Problem:
Copy the complete listing word for word, but do not carry over any images.
--- Task data Enclosed Below ---
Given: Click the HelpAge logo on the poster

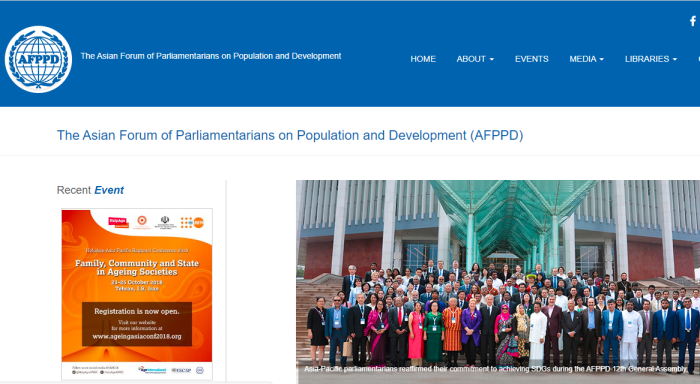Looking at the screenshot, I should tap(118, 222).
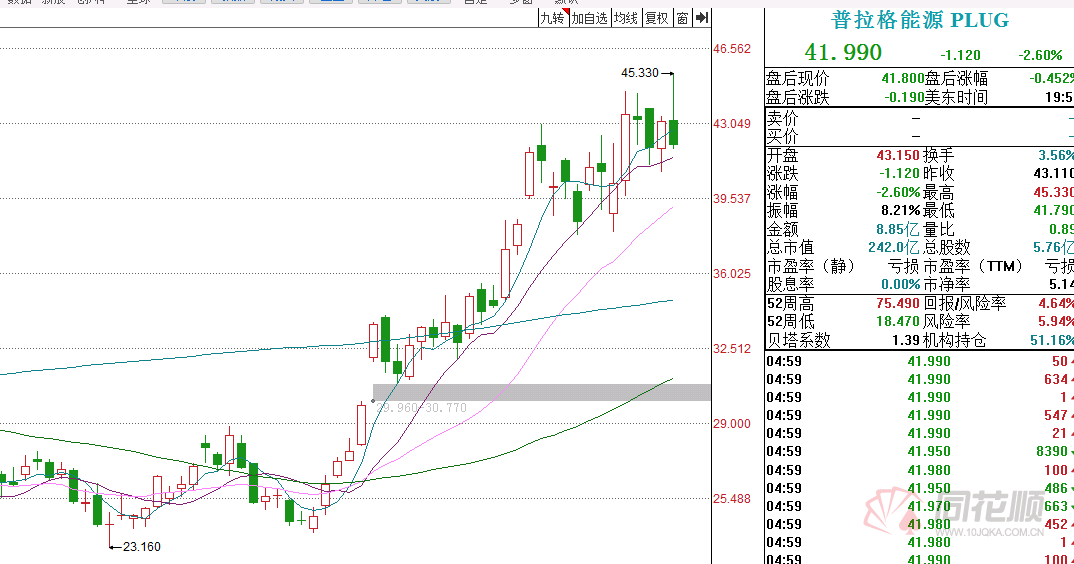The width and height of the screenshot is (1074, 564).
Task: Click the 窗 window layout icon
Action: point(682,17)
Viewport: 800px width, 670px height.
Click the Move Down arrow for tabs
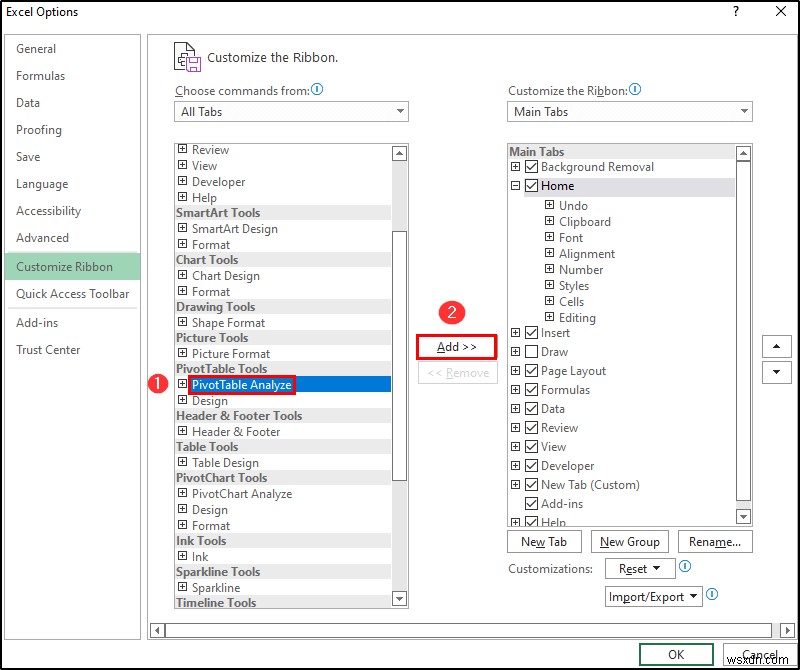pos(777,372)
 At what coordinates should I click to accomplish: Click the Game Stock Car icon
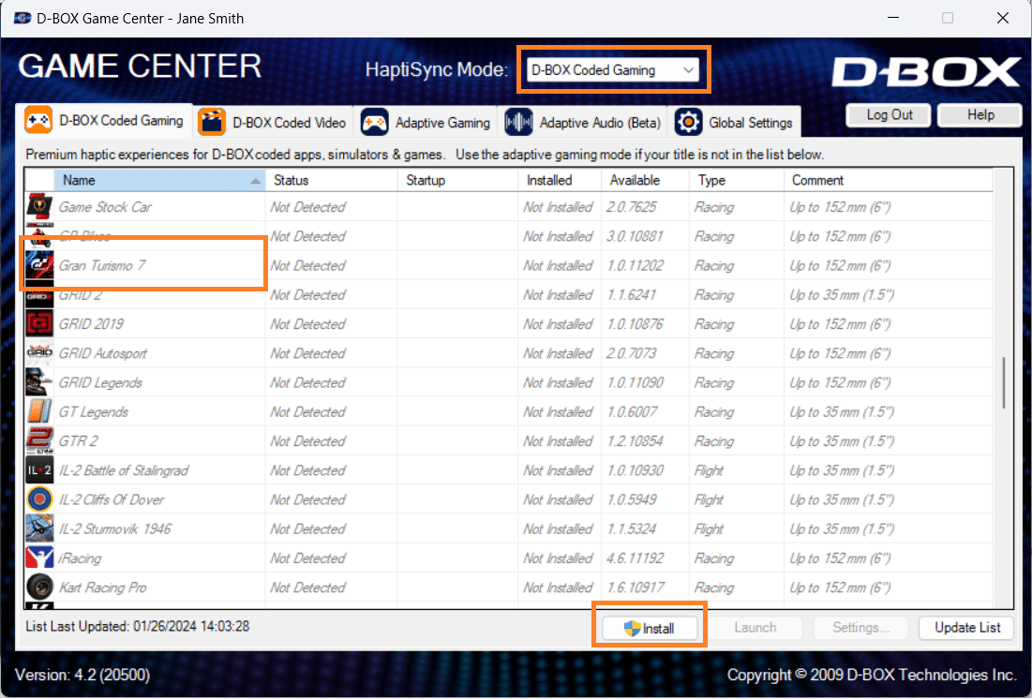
--- End of Enclosed Task data ---
Result:
Given: Click the HelpAge logo on the poster

Looking at the screenshot, I should tap(118, 222).
The width and height of the screenshot is (1074, 564).
Task: Click the 窗 window layout icon
Action: point(682,17)
Viewport: 800px width, 670px height.
Click the Move Down arrow for tabs
pos(777,372)
 At what coordinates should I click to accomplish: Click the Game Stock Car icon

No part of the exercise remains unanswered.